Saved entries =
++++++

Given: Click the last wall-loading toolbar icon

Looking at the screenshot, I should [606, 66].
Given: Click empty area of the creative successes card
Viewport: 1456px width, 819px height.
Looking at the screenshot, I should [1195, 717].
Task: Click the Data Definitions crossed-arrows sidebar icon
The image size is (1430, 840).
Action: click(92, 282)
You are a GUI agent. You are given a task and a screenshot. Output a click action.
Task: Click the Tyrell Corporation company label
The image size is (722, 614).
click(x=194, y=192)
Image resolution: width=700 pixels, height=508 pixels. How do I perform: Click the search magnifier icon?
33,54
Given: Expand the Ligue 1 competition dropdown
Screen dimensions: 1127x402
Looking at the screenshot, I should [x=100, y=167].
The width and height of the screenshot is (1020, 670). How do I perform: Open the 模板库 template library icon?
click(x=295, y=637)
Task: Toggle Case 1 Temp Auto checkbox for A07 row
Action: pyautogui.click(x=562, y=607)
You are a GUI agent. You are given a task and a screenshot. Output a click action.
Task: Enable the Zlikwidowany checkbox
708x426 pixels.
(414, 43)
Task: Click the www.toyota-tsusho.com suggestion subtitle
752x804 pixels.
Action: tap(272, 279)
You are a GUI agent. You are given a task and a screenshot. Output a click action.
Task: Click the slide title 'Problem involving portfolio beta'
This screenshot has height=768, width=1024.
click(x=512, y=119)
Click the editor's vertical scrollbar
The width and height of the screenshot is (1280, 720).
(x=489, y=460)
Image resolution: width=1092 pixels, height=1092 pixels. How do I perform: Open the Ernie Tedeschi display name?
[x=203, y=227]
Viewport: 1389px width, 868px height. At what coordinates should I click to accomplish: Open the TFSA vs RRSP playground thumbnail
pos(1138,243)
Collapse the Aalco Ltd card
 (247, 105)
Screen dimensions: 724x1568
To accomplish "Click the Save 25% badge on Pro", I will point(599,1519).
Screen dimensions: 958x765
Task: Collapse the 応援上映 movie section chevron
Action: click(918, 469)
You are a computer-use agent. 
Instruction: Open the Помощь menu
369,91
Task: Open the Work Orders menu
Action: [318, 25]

++++++

In your reply, restate every entry exactly.

Answer =
Given: Click the last wall-loading toolbar icon

Looking at the screenshot, I should [606, 66].
Given: Click empty area of the creative successes card
Viewport: 1456px width, 819px height.
Looking at the screenshot, I should [1195, 717].
Task: Click the Data Definitions crossed-arrows sidebar icon
The image size is (1430, 840).
Action: click(92, 282)
You are a GUI agent. You are given a task and a screenshot. Output a click action.
Task: Click the Tyrell Corporation company label
The image size is (722, 614).
click(x=194, y=192)
Image resolution: width=700 pixels, height=508 pixels. How do I perform: Click the search magnifier icon?
33,54
Given: Expand the Ligue 1 competition dropdown
Screen dimensions: 1127x402
Looking at the screenshot, I should [x=100, y=167].
The width and height of the screenshot is (1020, 670). How do I perform: Open the 模板库 template library icon?
click(x=295, y=637)
Task: Toggle Case 1 Temp Auto checkbox for A07 row
Action: pyautogui.click(x=562, y=607)
You are a GUI agent. You are given a task and a screenshot. Output a click action.
Task: Enable the Zlikwidowany checkbox
708x426 pixels.
(414, 43)
Task: Click the www.toyota-tsusho.com suggestion subtitle
752x804 pixels.
Action: tap(272, 279)
You are a GUI agent. You are given a task and a screenshot. Output a click action.
Task: Click the slide title 'Problem involving portfolio beta'
This screenshot has height=768, width=1024.
click(x=512, y=119)
Click the editor's vertical scrollbar
The width and height of the screenshot is (1280, 720).
(x=489, y=460)
Image resolution: width=1092 pixels, height=1092 pixels. How do I perform: Open the Ernie Tedeschi display name?
[x=203, y=227]
Viewport: 1389px width, 868px height. At what coordinates should I click to accomplish: Open the TFSA vs RRSP playground thumbnail
pos(1138,243)
Collapse the Aalco Ltd card
 (247, 105)
Screen dimensions: 724x1568
To accomplish "Click the Save 25% badge on Pro", I will point(599,1519).
Screen dimensions: 958x765
Task: Collapse the 応援上映 movie section chevron
Action: click(918, 469)
You are a computer-use agent. 
Instruction: Open the Помощь menu
369,91
Task: Open the Work Orders menu
Action: [318, 25]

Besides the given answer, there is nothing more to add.